:: Listed entries

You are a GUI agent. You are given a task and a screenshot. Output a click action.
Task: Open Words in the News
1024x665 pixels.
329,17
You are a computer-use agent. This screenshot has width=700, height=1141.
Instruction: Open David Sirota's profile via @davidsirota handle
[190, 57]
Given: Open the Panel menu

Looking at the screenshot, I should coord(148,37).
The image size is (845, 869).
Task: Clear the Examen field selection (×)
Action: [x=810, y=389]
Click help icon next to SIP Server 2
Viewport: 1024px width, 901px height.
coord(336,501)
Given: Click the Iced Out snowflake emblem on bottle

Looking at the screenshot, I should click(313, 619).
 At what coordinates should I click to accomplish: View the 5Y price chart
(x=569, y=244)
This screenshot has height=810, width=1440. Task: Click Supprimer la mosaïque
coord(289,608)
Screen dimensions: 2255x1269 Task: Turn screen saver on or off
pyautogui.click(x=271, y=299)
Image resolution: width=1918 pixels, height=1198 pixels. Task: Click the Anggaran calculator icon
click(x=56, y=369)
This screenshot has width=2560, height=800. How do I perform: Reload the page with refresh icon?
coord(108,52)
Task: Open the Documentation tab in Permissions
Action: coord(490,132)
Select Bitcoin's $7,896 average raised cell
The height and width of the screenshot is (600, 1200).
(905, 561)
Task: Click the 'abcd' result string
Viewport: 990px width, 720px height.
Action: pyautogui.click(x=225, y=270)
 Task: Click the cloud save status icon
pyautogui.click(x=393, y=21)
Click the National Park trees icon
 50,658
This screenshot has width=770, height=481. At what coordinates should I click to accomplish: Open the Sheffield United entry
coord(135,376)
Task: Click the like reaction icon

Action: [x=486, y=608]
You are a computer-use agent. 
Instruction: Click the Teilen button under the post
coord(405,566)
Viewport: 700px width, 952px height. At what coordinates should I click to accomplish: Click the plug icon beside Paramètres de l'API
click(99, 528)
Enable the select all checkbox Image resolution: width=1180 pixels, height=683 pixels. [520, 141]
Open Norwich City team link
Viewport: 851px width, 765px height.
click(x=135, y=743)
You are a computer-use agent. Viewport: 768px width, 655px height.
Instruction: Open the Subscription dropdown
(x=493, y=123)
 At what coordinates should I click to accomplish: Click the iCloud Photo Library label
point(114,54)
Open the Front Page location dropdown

::::

▶ _Task requirements_
Would you filter the entries above and keep each line that has the word "agent"?

▶ _Solution to the exercise_
You are a GUI agent. You are given a task and a screenshot. Output a click action.
You are a computer-use agent. This screenshot has width=700, height=1141.
You are a computer-use agent. 
You are a computer-use agent. Viewport: 768px width, 655px height.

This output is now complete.